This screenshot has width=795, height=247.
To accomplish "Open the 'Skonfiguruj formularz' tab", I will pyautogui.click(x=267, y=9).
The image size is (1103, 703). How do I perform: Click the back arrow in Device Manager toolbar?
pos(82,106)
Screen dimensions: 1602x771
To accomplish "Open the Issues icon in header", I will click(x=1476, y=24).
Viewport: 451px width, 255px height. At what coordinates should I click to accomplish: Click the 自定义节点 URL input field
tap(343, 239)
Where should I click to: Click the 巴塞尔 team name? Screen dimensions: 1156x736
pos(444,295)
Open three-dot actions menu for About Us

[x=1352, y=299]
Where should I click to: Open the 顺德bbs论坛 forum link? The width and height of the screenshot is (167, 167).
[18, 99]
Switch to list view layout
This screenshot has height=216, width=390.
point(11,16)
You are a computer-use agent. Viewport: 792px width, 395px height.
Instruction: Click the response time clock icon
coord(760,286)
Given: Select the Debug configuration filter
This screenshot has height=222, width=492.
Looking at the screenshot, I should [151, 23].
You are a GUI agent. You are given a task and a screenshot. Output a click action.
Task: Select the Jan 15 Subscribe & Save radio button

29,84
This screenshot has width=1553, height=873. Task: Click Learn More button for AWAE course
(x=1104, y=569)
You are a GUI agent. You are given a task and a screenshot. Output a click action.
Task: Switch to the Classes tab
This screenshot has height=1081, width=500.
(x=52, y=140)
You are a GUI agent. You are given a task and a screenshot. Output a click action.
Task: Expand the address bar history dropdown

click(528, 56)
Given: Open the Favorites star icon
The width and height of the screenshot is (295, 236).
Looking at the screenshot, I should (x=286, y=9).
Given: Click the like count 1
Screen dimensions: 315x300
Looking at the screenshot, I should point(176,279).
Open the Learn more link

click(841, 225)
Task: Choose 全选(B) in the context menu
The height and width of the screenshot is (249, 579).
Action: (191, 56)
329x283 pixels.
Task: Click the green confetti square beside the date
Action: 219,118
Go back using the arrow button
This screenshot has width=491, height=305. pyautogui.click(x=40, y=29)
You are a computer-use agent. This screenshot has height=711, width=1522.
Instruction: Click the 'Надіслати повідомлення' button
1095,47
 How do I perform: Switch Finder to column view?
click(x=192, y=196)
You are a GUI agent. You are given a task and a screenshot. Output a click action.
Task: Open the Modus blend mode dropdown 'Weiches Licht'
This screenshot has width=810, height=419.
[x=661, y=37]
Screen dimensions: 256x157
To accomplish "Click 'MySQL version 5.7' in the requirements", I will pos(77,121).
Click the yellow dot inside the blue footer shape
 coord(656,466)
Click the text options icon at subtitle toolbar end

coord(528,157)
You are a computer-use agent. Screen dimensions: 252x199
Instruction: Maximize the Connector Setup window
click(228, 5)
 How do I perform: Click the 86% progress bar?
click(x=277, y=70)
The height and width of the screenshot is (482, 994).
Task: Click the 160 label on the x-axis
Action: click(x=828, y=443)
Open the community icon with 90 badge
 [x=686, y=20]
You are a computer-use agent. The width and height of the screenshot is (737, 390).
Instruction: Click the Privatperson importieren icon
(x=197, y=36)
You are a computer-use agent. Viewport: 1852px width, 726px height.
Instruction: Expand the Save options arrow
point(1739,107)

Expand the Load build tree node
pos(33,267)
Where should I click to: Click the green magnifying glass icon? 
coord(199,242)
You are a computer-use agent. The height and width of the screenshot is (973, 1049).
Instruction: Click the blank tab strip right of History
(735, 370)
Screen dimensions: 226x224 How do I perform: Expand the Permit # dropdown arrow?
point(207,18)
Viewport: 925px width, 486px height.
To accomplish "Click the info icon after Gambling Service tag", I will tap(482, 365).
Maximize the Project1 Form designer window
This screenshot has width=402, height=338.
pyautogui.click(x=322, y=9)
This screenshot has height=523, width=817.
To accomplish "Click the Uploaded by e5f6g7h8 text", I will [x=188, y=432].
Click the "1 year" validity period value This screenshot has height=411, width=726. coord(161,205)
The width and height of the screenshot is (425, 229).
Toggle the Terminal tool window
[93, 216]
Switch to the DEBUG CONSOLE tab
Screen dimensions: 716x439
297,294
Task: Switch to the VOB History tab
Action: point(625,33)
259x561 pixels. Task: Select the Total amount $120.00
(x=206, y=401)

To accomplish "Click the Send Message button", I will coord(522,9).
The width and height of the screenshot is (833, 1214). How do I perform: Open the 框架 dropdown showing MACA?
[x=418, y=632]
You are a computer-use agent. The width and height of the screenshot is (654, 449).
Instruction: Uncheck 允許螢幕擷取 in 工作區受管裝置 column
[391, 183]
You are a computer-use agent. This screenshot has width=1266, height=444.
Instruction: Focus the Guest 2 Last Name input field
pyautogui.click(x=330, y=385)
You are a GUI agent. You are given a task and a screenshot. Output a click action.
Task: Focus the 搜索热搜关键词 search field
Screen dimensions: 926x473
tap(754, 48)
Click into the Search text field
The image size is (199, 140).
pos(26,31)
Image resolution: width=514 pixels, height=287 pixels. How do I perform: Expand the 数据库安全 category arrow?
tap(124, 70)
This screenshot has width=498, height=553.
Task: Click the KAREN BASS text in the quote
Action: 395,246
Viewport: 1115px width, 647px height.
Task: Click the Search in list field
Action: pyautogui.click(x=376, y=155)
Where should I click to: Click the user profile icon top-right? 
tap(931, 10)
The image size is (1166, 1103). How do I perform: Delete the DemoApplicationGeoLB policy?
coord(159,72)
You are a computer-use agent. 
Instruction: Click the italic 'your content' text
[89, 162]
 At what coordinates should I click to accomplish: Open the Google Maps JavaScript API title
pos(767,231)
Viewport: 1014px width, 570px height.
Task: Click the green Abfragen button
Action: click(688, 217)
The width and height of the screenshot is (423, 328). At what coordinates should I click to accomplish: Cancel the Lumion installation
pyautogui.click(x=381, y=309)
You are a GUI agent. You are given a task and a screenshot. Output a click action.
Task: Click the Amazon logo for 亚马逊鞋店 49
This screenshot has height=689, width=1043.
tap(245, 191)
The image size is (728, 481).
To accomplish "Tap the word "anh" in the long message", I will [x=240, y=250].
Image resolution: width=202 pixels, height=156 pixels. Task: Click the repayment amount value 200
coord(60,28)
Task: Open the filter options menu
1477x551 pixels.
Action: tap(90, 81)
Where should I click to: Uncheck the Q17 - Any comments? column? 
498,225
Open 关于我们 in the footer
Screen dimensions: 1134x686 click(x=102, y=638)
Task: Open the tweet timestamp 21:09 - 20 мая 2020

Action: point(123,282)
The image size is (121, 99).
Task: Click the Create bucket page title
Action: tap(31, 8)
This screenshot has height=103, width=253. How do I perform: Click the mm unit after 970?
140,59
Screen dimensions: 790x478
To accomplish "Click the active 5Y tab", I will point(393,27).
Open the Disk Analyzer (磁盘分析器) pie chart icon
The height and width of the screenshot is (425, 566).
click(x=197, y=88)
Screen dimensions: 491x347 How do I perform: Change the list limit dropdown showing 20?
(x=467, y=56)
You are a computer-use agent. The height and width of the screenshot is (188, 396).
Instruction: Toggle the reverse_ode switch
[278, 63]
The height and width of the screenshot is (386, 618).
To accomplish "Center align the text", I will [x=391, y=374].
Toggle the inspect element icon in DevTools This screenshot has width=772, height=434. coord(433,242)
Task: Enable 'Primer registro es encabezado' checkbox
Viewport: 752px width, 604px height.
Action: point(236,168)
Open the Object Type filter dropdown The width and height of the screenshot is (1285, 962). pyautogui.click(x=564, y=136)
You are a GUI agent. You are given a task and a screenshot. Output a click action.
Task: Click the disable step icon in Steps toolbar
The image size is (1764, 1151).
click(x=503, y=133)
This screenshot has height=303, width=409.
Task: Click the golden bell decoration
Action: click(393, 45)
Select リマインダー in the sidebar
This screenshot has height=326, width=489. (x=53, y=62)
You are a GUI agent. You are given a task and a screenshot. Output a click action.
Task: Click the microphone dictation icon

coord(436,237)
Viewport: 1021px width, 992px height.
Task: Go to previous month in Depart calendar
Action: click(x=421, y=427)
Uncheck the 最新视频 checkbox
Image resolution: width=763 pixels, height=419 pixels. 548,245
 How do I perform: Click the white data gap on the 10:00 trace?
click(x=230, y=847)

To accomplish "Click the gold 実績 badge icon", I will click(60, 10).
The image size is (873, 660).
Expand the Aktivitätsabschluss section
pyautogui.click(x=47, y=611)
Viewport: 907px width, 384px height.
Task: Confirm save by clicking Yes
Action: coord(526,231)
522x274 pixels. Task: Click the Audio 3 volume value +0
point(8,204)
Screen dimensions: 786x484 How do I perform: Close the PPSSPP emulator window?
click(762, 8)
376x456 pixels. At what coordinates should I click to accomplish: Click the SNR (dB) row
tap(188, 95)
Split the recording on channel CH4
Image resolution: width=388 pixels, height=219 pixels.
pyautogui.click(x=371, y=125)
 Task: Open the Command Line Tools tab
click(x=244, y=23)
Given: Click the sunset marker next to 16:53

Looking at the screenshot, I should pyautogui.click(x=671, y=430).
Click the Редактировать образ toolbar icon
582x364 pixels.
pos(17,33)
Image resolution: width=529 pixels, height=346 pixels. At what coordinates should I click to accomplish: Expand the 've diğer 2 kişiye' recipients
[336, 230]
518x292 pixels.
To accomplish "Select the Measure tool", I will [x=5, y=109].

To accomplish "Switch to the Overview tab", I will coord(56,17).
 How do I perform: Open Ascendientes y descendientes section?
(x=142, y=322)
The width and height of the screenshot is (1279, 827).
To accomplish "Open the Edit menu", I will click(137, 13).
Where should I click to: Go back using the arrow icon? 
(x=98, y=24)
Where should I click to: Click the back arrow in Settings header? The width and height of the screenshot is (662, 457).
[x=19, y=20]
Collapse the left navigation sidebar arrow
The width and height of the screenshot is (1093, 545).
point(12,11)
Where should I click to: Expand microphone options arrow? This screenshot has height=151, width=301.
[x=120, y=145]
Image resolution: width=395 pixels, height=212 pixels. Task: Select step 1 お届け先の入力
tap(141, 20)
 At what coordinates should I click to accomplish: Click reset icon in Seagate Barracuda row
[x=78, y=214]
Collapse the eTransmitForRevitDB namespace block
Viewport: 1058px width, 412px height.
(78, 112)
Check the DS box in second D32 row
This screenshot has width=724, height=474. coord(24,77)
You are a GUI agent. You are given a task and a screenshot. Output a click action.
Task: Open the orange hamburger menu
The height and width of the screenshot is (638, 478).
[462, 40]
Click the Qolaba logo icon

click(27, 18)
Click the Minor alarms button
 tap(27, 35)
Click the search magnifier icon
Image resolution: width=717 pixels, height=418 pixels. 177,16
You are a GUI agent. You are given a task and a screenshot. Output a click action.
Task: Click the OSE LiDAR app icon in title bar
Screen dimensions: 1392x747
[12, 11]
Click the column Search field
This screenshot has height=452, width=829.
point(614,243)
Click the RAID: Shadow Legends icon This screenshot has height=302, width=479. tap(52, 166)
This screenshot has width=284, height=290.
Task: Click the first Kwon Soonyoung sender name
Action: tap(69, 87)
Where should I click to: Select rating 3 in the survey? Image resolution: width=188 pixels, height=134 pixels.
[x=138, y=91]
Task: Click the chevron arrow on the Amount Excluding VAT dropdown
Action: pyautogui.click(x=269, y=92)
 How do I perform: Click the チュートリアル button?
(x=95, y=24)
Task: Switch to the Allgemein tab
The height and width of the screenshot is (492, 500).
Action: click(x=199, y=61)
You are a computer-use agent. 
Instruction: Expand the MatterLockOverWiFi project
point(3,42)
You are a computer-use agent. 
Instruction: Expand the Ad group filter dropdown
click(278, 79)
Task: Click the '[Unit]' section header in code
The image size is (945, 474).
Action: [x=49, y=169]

_REQUIRED ACTION_
In the data above, retype exactly and only the lines between the one holding "The height and width of the screenshot is (249, 579)." and the one holding "You are a computer-use agent. Viewport: 1852px", inclusive.

_ANSWER TO THE EXERCISE_
The height and width of the screenshot is (249, 579).
Action: (191, 56)
329x283 pixels.
Task: Click the green confetti square beside the date
Action: 219,118
Go back using the arrow button
This screenshot has width=491, height=305. pyautogui.click(x=40, y=29)
You are a computer-use agent. This screenshot has height=711, width=1522.
Instruction: Click the 'Надіслати повідомлення' button
1095,47
 How do I perform: Switch Finder to column view?
click(x=192, y=196)
You are a GUI agent. You are given a task and a screenshot. Output a click action.
Task: Open the Modus blend mode dropdown 'Weiches Licht'
This screenshot has width=810, height=419.
[x=661, y=37]
Screen dimensions: 256x157
To accomplish "Click 'MySQL version 5.7' in the requirements", I will pos(77,121).
Click the yellow dot inside the blue footer shape
 coord(656,466)
Click the text options icon at subtitle toolbar end

coord(528,157)
You are a computer-use agent. Screen dimensions: 252x199
Instruction: Maximize the Connector Setup window
click(228, 5)
 How do I perform: Click the 86% progress bar?
click(x=277, y=70)
The height and width of the screenshot is (482, 994).
Task: Click the 160 label on the x-axis
Action: click(x=828, y=443)
Open the community icon with 90 badge
 [x=686, y=20]
You are a computer-use agent. The width and height of the screenshot is (737, 390).
Instruction: Click the Privatperson importieren icon
(x=197, y=36)
You are a computer-use agent. Viewport: 1852px width, 726px height.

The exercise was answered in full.